● TEXTE ÉTUDIÉ
§
La ville, pourvoyeur d’accès au bien-être : une réorganisation qui doit favoriser l’exercice physique, l’accès à une alimentation de qualité, la vie sociale et l’inclusivité



L’espace public influe aussi sur la santé physique et mentale des habitants. Les Etats-Unis l’ont bien compris, la “ville marchable” ou “walkable city” est à promouvoir en réponse aux problématiques de la ville organisée autour de la voiture et à la persistance des problèmes de santé. Ainsi, des applications comme le WalkScore évalue le niveau de marchabilité des villes, en prenant en compte plusieurs paramètres. En d’autres termes, il évalue la capacité d’une ville à offrir des aménagements propices à la marche qui constitue un moyen d’inciter, implicitement, les habitants à l’activité physique contribuant à leur bonne santé et à un meilleur bien être.

 





Exemple de notations disponibles sur le site du walkscore



Bien que l’espérance de vie augmente en Europe, elle semble être aujourd’hui menacée par l’obésité et le surpoids en augmentation, un problème qui touchait principalement les Etats-Unis. Outre-atlantique, l’alimentation a toujours été peu accessible pour les populations les plus pauvres. D’ailleurs, une des raisons de l’augmentation du surpoids est le faible accès des habitants à une nourriture saine. Dans le quartier d’Harlem, à New York, le Corbin Hill Food Project distribue une alimentation de qualité dans les quartiers les plus défavorisés où défilent parfois les fast-food, moins chers et plus addictifs.




Stand de fruits dans un espace public. Photo prise par Jia Chang via unsplash



Une répartition des richesses mieux ordonnée, pourrait laisser croire que le bien-être et l’espérance de vie augmenteraient proportionnellement, en lien à une hausse des revenus. Pourtant, à l’échelle de l’individu, ce n’est pas toujours le cas. Au contraire, passé un certain niveau de vie, l’accroissement du bien-être se tarie. En effet, à cette étape, un autre facteur entre en jeu, celui du bien-être mental et social. En ville, l’isolement participe à cliver les individus et à diminuer le sentiment de communauté et donc de bonheur. Daniel Gilbert, un professeur en psychologie à Harvard cite des études qui démontrent que les migrants qui s’installent en ville ont doublé leur revenus. Pourtant, ils sont moins heureux que les personnes restées dans leur campagne. A Paris, pour répondre à cet enjeu, l’association La Porte Ouverte réunit des citoyens, désireux de donner de leur temps, à l’écoute de ceux qui n’ont pas une oreille attentive.
§
[Entrées de données extraites]
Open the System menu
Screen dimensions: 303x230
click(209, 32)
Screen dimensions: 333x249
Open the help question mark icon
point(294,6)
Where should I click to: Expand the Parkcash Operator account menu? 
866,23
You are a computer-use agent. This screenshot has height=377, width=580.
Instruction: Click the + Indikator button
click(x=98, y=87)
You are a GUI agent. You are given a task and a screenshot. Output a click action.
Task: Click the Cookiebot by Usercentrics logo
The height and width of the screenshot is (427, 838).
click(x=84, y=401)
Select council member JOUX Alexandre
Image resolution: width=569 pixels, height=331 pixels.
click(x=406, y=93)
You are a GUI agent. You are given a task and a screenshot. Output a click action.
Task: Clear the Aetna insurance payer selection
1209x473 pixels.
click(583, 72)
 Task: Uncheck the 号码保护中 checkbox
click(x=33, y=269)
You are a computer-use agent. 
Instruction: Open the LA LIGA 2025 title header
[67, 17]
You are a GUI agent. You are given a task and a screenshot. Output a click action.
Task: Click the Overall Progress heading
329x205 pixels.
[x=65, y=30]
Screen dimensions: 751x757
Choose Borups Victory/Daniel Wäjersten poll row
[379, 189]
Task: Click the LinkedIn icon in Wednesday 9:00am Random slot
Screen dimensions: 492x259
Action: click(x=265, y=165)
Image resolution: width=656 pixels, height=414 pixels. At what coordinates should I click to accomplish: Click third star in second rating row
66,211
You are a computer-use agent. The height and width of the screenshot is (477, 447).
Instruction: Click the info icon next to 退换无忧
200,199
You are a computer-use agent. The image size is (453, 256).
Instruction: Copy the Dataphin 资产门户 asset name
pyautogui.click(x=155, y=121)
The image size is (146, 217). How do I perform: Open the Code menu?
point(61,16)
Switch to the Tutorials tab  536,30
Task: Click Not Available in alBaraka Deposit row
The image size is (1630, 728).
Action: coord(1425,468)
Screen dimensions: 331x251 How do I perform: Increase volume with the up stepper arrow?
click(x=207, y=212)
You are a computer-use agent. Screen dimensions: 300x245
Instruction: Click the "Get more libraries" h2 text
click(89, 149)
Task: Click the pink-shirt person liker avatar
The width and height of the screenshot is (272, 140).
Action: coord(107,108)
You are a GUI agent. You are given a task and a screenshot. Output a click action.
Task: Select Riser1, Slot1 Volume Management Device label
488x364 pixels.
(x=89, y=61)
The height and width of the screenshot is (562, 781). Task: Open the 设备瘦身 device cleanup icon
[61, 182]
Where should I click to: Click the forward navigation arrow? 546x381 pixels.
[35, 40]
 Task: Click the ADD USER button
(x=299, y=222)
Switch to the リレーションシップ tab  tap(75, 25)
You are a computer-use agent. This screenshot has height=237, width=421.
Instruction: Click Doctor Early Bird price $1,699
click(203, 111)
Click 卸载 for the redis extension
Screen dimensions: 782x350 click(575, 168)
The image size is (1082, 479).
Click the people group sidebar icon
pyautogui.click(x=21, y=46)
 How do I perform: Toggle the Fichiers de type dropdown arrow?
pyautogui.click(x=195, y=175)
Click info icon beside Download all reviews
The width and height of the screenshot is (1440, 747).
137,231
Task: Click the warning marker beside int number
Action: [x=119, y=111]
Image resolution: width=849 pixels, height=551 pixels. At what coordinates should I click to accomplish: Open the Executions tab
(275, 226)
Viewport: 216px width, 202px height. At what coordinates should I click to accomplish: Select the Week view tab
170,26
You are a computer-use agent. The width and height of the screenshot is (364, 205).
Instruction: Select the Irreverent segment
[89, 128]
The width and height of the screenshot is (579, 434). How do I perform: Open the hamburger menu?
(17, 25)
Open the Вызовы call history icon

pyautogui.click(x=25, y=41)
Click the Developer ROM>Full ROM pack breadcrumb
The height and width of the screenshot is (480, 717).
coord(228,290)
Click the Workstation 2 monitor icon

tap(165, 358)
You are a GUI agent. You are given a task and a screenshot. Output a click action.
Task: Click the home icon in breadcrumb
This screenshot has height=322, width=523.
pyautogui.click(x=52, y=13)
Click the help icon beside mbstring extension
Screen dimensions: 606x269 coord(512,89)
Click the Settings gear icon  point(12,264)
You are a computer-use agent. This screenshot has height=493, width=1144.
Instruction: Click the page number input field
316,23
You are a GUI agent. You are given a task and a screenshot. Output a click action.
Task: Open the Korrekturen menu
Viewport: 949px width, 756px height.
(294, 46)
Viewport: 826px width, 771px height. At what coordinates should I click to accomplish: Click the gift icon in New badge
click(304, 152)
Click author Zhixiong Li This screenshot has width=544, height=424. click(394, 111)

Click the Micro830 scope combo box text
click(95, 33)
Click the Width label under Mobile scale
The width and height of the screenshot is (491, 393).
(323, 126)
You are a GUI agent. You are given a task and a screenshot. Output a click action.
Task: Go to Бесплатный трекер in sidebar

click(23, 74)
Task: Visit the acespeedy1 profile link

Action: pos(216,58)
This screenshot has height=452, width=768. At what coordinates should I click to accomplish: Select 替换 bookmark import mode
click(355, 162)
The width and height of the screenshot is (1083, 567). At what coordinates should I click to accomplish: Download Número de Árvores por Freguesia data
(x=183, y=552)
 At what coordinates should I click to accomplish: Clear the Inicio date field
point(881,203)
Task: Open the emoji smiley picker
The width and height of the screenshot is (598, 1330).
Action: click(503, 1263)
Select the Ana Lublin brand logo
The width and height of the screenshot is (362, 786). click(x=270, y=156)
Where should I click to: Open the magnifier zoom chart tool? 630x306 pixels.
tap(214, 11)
§
● QUESTIONS DE LECTURE
(a) Recopiez le passage du texte sur la ville et la santé qui commence aux mots "Bien que l’espérance" et s'arrête après les mots "et plus addictifs.".
(b) Dans le texte sur la ville et la santé, quel projet distribue une alimentation de qualité dans les quartiers les plus défavorisés de Harlem ?
(c) Écrivez la suite du texte sur la ville et la santé, à partir de sa dernière phrase.

● RÉPONSES PAR NUMÉRO
(a)
Bien que l’espérance de vie augmente en Europe, elle semble être aujourd’hui menacée par l’obésité et le surpoids en augmentation, un problème qui touchait principalement les Etats-Unis. Outre-atlantique, l’alimentation a toujours été peu accessible pour les populations les plus pauvres. D’ailleurs, une des raisons de l’augmentation du surpoids est le faible accès des habitants à une nourriture saine. Dans le quartier d’Harlem, à New York, le Corbin Hill Food Project distribue une alimentation de qualité dans les quartiers les plus défavorisés où défilent parfois les fast-food, moins chers et plus addictifs.

(b) Le Corbin Hill Food Project.

(c)
Enfin, et non des moindres, redistribuer les richesses, c’est aussi apporter une attention particulière aux populations les plus fragiles, comme les personnes dépendantes aux soins, les personnes isolées ou encore les personnes en situation d’invalidité. L’espace public peut contribuer à faciliter la mobilité quotidienne des habitants. La présence de bancs permet par exemple à une personne à mobilité réduite comme une personne âgée ou atteinte d’invalidité de se reposer lors d’un trajet ou d’une promenade.



Les aides sociales, l’évaluation du bien-être et la restructuration de l’organisation de la ville pour donner accès à des services de base et de proximité sont des pistes de réflexion pour une ville vectrice d’une meilleure qualité de vie et de bien-être pour une espérance de vie plus longue.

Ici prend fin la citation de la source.